Çocuklarda özellikle konuşma gecikmesi, sosyalleşememe gibi gelişimsel problemlerde uygulanan bu yöntemi daha detaylı inceleyelim.

Kentselleşme, dijital çağ, beslenme değişiklikleri, toplumsal stresin artması, teknolojinin gelişmesi, kimyasalların hayatımızda yer etmesi derken son yıllarda tüm dünyayı değiştiren Covid-19 çocuklarımızı ve onların gelişimlerini de yakından etkilemiştir.
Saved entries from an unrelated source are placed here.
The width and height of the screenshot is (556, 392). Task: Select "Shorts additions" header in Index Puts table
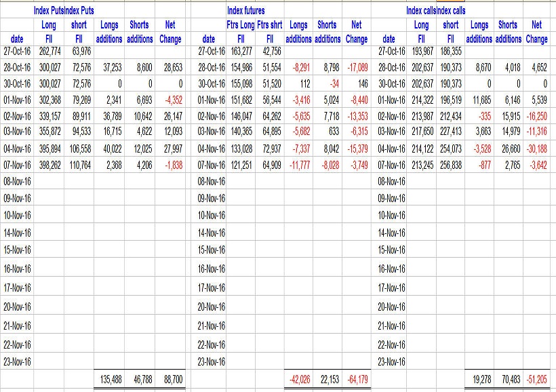(x=139, y=32)
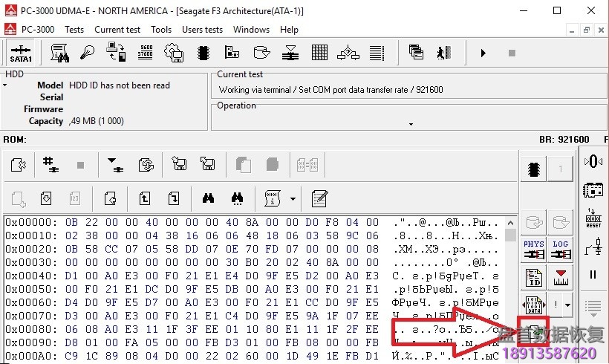Click the Help menu item
This screenshot has width=609, height=364.
pos(289,30)
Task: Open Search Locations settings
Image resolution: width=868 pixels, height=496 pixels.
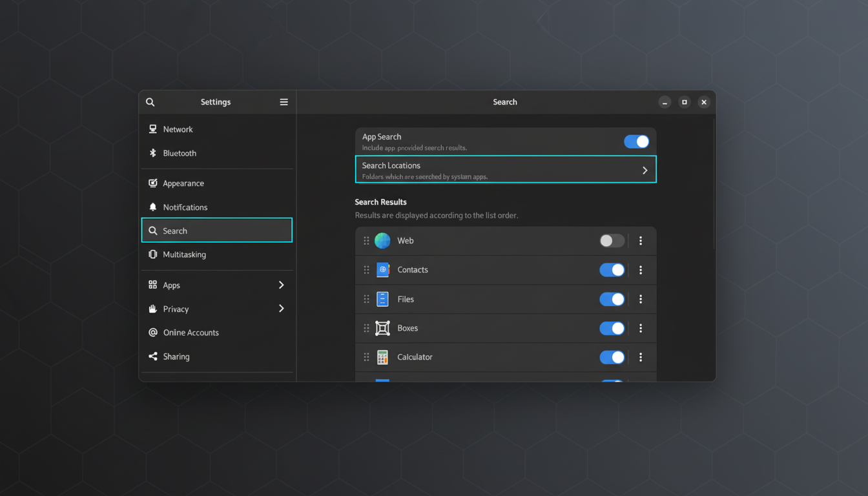Action: pos(505,170)
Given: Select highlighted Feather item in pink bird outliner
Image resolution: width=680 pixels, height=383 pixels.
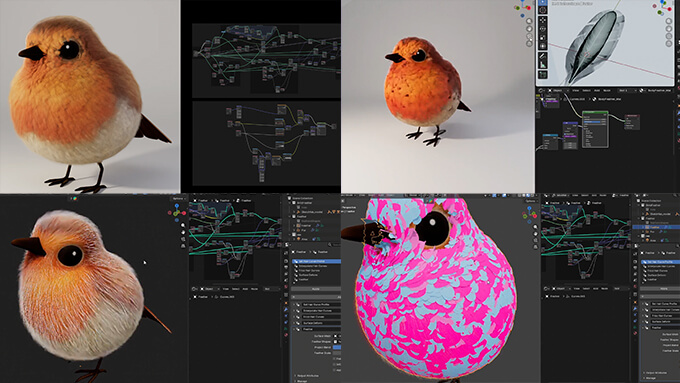Looking at the screenshot, I should (x=656, y=227).
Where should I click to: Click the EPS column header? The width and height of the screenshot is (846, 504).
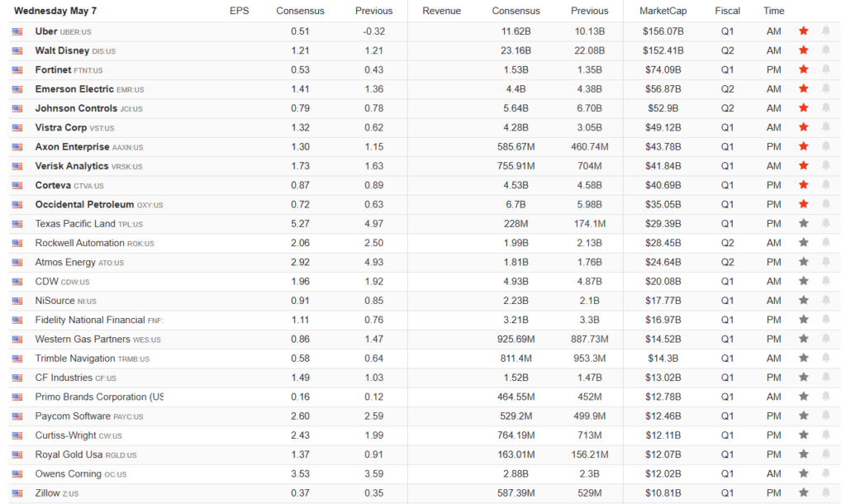pyautogui.click(x=239, y=11)
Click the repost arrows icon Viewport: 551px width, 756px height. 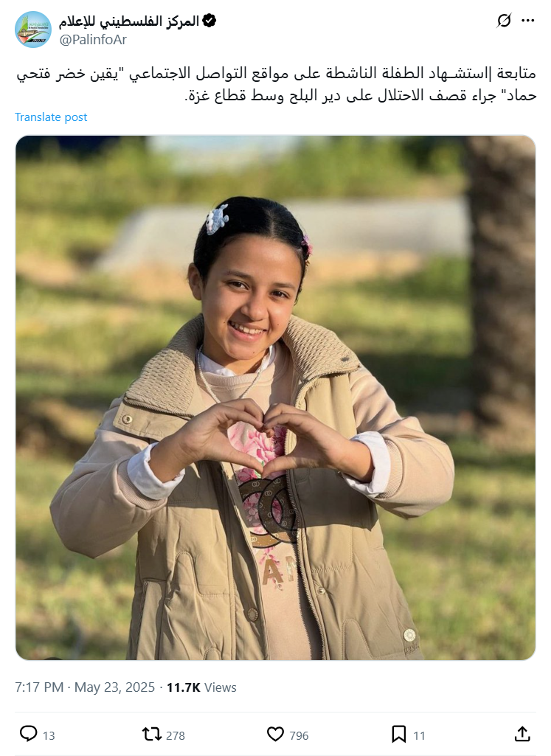click(x=151, y=735)

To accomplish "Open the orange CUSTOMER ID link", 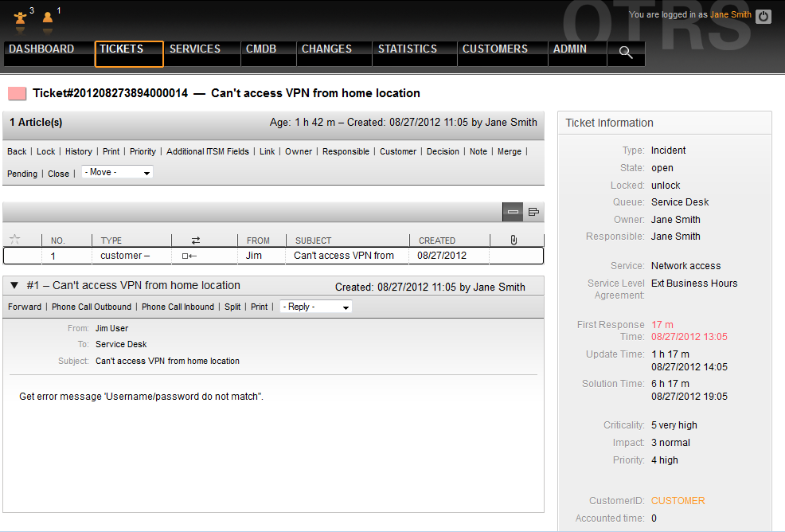I will (678, 501).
Yeni dönem ebeveynleri çocukların gelişimi için uzmana başvurma zorunluluğu oluşturdu. Ve bu dönem çocuk merkezlerine başvurular yoğun bir şekilde arttı. Bizlerin bile birçok alandan etkilendiği bu süreç hayata yeni gözlerini açmış ya da henüz çocuk olan birçok bireyi olumsuz yönde etkiledi. Ekran kullanma yaşı ortalama verilerle 3 aya kadar düştü. Peki, düzen değişti ise ebeveynlerin ne yapması gerekiyor? Sekoya Çocuk Merkezi kurucusu Müberra Bozdağ yeni normalde çocuk büyütmenin ve gelişimsel sorunlarla baş etmenin püf noktalarını veriyor.

Pandemi sürecinde eşlerin çocuk dünyaya getirme ile ilgili isteklerinin %38 oranında azaldığı tespit edilirken, ebeveynlerin çocuk büyütme kaygısı yoğun bir şekilde artmıştır. Kreş ve anaokulu gibi destek eğitim merkezlerine ise talebin azalması oldukça dikkat çekici.

Pedogojik alanda çalışan, psikiyatrist, psikolog, fizyoterapist, ergoterapist, dil ve konuşma terapisti, özel eğitim alanı öğretmeni, okul öncesi öğretmeni çocuk gelişimcisi ve eğitimcisi gibi uzmanlara danışma ve çocukların gelişimine dair destek uzman görüşü alma ihtiyacı da artmaya başladı.  Türkiye’de 12 yıllık tecrübesi ile pedagoji alanında başarılı isimlerden, Sekoya Çocuk Merkezi’nin kurucusu Müberra Bozdağ, gelişimsel olarak sorunlar yaşayan çocuklarda kapsamlı değerlendirmeler sonrası tercih ettiği Floortime Terapisi ile ilgili önemli ipuçları verdi.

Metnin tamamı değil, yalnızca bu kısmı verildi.